Sandholm’s team is also responsible for developing Pluribus – an AI capable of defeating poker pros at six-player Texas Hold’em. These researchers put Pluribus’ predecessor, the two-player Libratus AI, through this kind of test, but after this intense testing, “even the top professionals were not able to beat... Libratus, although they had 120,000 game repetitions to try to do so,” explained Sandholm. Afterwards, “Libratus beat a team of strong professionals in a match in China despite them having scraped all those prior matches from the video stream and having analyzed them computationally,” said Sandholm, to which he added: “In two-player zero-sum games, game-theoretic strategies are unbeatable even if the opponent knows your strategy.”
“The approach is not as sophisticated on the strategic, game-theoretic aspects as recent AI milestones in poker, so the AI is likely exploitable,” he said. “It would be interesting to see an evaluation where humans can knowingly practice against the AI as a group for tens of thousands of games to try to find weaknesses in the AI.”
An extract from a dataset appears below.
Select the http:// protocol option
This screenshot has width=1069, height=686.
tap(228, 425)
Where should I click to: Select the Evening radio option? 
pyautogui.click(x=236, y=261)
For the DeepMind team to progress even further, Sandholm recommended they study real-time games involving more than two players, similar to what his team achieved with Pluribus and the game of six-player Texas Hold’em poker.
These new insights into AI could be applied elsewhere to help systems solve complex, real-world problems, and to improve the generalisation of machine intelligence. With each passing breakthrough, however, there can only be fewer domains in which humans remain superior to AI.